13 July 2018

A practical peasant martyr-monk

Part 2 of my Here-hood Saints series

I was received into the Holy Orthodox Church by chrismation on 17 February 2014, by Fr Sergiy Voronin, the rector of Holy Dormition Church in Beijing. Fr Sergiy asked me before I was chrismated there if there was anyone I wanted to have witness the ceremony – I wanted two of my friends from Beijing to be there, but unfortunately both of them were out of town that day. When I was chrismated, then, it was just me, Fr Sergiy and an empty sanctuary. But: no Orthodox sanctuary is ever truly empty; the Father, Christ and the Holy Spirit are all very much present there. In addition, there truly was someone witnessing my chrismation that day, though his presence was at that time unbeknownst to me. At the foot of the altar before which I was anointed and before which I made my profession of faith and renunciation of the Evil One, there lay the relics of Saint John (Pommers) of Riga.

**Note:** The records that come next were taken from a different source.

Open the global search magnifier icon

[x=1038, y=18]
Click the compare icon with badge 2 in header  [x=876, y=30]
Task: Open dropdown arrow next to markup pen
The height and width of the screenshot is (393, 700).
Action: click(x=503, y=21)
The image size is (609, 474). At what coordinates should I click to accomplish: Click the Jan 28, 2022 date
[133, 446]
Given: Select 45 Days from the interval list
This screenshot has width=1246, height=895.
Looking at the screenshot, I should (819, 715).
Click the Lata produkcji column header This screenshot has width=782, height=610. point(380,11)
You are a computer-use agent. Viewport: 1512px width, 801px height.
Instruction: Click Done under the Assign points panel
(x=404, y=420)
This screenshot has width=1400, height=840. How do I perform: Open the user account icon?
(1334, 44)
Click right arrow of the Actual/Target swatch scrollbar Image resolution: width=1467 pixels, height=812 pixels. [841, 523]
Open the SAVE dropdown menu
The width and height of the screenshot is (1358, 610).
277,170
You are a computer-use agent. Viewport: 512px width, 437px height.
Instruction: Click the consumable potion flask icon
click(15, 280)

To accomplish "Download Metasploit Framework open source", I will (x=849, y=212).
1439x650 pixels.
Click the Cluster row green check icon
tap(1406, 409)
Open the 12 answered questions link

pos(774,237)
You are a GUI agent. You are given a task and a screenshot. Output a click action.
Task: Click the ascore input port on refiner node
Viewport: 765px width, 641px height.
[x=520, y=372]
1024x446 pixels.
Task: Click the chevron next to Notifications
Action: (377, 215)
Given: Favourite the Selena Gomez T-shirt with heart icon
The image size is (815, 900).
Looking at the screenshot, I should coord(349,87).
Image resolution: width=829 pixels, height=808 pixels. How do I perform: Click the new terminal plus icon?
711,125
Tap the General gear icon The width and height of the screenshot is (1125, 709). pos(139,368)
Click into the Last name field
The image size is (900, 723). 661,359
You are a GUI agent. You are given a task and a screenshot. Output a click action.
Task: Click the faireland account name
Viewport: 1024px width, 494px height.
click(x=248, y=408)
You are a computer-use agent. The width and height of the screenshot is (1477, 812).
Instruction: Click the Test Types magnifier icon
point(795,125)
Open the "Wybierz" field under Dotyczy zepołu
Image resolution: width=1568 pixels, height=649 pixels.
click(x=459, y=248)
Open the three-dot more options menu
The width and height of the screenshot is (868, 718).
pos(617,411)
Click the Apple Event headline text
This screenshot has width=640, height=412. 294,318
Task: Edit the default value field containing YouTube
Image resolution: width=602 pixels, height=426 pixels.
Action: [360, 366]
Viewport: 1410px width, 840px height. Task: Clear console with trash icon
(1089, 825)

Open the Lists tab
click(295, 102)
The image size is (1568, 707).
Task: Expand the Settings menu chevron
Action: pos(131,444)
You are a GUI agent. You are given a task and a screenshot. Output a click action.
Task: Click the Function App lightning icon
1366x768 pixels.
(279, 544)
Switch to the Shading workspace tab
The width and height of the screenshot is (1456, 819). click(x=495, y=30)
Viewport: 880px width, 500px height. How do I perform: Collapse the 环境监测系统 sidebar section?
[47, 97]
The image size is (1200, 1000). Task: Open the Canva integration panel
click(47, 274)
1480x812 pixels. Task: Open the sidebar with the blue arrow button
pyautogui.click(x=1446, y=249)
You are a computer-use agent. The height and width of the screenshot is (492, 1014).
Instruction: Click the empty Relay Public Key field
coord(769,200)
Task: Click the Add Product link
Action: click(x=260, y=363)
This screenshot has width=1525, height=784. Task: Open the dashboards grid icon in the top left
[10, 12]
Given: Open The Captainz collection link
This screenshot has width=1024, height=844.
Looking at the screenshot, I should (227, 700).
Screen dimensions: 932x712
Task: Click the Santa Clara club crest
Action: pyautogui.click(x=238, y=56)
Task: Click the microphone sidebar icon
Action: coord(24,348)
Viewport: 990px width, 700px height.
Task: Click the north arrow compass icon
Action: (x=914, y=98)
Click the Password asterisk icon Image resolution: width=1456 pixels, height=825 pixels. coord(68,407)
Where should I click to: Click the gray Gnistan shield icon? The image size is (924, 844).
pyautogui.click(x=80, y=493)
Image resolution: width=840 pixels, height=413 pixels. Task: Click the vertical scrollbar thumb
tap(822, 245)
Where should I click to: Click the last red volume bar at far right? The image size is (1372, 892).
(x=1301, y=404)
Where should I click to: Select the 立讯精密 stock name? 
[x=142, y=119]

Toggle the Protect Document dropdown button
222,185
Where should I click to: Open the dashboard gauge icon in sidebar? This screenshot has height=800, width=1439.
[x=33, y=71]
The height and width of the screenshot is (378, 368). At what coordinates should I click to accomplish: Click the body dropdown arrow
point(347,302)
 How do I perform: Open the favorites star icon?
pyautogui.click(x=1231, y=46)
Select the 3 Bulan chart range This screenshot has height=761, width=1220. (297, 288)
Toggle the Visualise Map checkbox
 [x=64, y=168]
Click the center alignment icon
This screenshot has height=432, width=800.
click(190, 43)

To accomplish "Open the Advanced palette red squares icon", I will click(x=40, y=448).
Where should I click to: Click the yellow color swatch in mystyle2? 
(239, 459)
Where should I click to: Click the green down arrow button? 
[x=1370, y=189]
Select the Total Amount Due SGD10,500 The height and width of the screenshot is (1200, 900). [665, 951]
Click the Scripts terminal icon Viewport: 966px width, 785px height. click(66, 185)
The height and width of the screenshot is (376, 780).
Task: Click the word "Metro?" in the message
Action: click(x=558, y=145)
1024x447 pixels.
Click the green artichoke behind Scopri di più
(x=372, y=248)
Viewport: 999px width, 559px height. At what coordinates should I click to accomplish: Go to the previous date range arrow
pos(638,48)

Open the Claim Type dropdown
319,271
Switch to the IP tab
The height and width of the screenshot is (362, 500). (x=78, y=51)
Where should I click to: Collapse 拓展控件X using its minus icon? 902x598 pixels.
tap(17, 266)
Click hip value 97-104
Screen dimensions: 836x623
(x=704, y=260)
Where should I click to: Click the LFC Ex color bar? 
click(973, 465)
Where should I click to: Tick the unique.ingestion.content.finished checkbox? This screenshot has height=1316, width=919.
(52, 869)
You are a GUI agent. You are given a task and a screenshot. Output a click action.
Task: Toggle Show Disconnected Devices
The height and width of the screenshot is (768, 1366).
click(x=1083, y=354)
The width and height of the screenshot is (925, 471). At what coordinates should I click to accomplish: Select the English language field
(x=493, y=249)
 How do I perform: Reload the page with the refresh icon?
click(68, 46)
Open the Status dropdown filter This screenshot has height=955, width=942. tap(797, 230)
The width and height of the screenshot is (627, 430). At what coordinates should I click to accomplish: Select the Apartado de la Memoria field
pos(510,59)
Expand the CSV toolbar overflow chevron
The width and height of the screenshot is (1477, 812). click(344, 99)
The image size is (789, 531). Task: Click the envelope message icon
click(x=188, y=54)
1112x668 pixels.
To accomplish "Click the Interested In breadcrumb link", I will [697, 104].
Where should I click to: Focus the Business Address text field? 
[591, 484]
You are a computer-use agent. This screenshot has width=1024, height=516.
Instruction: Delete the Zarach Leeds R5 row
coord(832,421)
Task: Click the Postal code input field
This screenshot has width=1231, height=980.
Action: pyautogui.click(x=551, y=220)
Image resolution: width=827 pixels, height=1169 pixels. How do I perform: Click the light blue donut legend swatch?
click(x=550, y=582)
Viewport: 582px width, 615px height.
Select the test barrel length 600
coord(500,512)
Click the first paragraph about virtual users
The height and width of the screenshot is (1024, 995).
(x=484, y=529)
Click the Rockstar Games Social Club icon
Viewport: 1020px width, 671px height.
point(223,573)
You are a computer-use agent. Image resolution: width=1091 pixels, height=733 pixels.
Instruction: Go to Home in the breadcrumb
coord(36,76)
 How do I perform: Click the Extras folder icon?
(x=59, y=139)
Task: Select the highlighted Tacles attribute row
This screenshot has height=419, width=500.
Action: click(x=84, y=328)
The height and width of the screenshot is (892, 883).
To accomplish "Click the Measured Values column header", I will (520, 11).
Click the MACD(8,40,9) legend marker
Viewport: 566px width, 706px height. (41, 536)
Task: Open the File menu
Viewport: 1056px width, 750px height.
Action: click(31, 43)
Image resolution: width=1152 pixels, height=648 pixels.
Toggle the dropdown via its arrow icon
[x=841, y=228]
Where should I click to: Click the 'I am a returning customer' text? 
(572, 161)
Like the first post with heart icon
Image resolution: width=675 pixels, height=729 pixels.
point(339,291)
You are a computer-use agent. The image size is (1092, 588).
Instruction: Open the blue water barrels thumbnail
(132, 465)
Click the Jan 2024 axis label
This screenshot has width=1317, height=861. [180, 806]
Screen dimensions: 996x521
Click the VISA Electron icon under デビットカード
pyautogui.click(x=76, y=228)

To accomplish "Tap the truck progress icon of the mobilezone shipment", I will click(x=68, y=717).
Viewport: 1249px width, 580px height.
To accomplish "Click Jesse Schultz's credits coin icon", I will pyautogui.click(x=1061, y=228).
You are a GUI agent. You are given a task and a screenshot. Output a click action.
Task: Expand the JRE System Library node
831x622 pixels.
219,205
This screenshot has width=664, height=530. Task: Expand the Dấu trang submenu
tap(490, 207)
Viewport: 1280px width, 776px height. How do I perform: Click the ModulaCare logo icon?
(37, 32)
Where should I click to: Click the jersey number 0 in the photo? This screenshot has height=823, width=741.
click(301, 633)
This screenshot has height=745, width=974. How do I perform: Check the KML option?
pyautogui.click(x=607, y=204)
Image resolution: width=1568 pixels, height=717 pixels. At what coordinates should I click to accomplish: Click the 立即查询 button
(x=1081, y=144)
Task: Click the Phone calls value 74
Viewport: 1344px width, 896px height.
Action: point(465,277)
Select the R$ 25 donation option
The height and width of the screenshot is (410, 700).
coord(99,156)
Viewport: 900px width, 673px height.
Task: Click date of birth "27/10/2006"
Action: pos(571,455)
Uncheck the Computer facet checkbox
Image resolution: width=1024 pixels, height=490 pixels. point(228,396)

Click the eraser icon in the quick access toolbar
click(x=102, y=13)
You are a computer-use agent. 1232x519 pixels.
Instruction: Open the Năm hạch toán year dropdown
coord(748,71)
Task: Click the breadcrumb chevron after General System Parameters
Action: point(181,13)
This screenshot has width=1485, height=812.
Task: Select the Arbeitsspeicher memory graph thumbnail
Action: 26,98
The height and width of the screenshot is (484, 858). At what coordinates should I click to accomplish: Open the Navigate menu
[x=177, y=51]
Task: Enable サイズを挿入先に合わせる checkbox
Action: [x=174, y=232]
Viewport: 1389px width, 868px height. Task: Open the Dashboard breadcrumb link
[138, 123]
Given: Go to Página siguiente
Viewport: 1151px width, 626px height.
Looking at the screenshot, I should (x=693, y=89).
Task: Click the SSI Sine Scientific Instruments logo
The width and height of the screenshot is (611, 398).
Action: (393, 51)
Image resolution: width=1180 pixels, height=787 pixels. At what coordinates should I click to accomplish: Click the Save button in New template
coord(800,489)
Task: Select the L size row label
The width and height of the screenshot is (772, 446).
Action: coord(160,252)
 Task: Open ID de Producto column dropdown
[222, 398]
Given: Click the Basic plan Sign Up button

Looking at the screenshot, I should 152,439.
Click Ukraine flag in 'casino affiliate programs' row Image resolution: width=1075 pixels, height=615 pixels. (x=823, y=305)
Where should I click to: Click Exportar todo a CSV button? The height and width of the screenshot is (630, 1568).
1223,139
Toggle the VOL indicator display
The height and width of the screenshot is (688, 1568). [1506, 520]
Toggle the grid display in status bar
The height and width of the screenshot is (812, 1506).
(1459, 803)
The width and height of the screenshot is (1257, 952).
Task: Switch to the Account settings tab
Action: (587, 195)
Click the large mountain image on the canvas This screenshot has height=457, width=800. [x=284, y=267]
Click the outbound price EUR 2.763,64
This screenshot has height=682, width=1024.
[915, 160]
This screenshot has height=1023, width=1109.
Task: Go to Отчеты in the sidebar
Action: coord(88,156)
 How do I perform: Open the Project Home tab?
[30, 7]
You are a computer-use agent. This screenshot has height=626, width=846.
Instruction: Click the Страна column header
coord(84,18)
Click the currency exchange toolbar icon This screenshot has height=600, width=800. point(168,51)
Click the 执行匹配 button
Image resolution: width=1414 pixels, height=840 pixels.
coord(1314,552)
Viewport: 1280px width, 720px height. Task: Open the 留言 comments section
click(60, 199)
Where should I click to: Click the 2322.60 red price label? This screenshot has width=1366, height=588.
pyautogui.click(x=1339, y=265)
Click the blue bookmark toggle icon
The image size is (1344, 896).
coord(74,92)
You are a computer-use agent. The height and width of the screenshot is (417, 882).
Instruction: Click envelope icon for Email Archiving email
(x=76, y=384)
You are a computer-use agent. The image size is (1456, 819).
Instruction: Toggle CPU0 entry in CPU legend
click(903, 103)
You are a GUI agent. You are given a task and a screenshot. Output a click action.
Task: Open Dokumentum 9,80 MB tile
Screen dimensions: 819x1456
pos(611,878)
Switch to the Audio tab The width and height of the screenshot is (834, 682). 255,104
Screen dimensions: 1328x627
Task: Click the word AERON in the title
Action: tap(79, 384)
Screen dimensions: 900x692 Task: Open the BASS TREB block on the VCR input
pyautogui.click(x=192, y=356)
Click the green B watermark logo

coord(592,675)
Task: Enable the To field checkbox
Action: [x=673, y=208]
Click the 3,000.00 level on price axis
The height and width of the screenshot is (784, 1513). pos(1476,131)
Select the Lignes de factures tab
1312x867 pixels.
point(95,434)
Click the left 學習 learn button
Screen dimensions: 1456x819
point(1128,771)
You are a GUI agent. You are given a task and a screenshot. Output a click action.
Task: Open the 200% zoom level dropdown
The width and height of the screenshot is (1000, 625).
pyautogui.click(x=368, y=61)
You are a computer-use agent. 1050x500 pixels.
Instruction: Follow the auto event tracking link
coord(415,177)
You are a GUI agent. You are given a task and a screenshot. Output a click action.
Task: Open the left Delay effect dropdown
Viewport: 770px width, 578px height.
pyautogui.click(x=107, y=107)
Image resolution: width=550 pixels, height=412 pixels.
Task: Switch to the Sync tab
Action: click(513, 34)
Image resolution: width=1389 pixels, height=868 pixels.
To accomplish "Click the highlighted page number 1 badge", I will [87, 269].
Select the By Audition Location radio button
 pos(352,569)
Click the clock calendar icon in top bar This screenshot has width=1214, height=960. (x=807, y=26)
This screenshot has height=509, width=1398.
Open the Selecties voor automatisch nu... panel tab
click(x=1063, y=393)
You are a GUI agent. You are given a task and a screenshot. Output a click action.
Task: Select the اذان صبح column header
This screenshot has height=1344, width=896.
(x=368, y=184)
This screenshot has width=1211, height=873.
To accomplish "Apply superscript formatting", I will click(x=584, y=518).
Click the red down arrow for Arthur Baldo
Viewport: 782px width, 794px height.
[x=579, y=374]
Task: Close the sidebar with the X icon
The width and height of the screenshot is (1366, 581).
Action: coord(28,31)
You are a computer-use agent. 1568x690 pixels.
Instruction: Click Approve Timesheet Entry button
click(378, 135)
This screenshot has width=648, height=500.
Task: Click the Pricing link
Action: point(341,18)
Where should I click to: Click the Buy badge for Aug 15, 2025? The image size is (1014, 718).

I’ve suffered from convertitis myself, and quite badly, as I’ve explained before (and likely demonstrated, on this same blog). But if I’ve been spared the excesses of it at all, I feel as though that would be owing to the prayers of my priests, and also to Saint John’s prayers. Saint John was, after all, a steady and level-headed Latvian peasant. As a young man he herded sheep, and worked on his parents’ farm during the summers even after he started going to school. He loved the Church – what hagiography of a saint of the Russian Church would say otherwise? – but he always had his eye on what was close at hand: he was doyiker (after my ‘spiritual’ usage of the word). He attended to the needs of his parents, and he lived a very frugal and practical life. He kept an eye on local public matters: he advocated for literacy and sobriety among the peasants, helped the unemployed, and worked as a peasant organiser even as he began his monastic life.

And he found himself being drawn into politics. He was ordained a bishop by Patriarch Saint Tikhon (Bellavin), with whom he had a close and friendly relationship, and regardless of where he went he gained the trust of the common people, both the peasants and the workers. He didn’t hesitate to speak on their behalf, and he was willing to do the hard grassroots work, building labour unions among the peasantry. Most of Latvia’s Orthodox population were, in fact, poor peasants who had been landless. In the late 1830’s there was a great mass conversion of Latvian peasants and agricultural labourers to the Orthodox Church, and most of these peasants belonged to the lowest rung of the ladder. The Pommers family to which Saint John belonged, however, had been Orthodox long before that.

After Latvia gained its independence and the Latvian Orthodox Church was granted a certain degree of autonomy, Saint John joined the Saeima (the Latvian Parliament) representing an Orthodox populist party together with his Russian colleague, teacher and labour unionist EM Tikhonitsky. The programme of the Party of the Orthodox may sound familiar: land reform and peasant self-organisation; mass education and literacy; religious and cultural rights for Latvia’s Russian minority. Though it broadly fit into the agrarian politics of interwar Eastern Europe, the Party of the Orthodox didn’t map neatly into the contemporary political landscape. Latvian left-wingers distrusted Saint John of Riga as a Tsarist; rightists distrusted him as a peasant rabble-rouser. Ultimately, in all likelihood, it was a Soviet agent who killed him on account of his political efforts.

Saint John’s holiness has a certain worldly quality – I say that meaning, ‘free from illusions’. Again, I don’t trust coincidences in the church – I don’t think it was an accident, therefore, that Fr Sergiy gave me as a baptismal gift the book Everyday Saints by Archimandrite Tikhon (Shevkunov). Saint John was not a typical monk, not a typical bishop – he had been a hard-working and practical peasant, a filial son and an activist in his sæcular life, and he remained very much himself even as he became a monk and a bishop later in life. There are many kinds of holiness. Each must choose to carry her own cross. Sudden transformations of spirit are not the universal rule. If I came to realise that in any fragmentary form, backing away from a rigid hyperdox zealotry, again I wonder if I oughtn’t to attribute that to the prayers and efforts of Fr Sergiy and Saint John of Riga alongside him. The martyr of Riga, his relics at rest in a small Chinese mission church, was here, at my baptism; he is here still.

Holy New Hieromartyr John, I know you’ve been praying for me these past four and a half years, and I thank you. Pray for me still, an unworthy sinner, and bless my hands and heart to the work before me.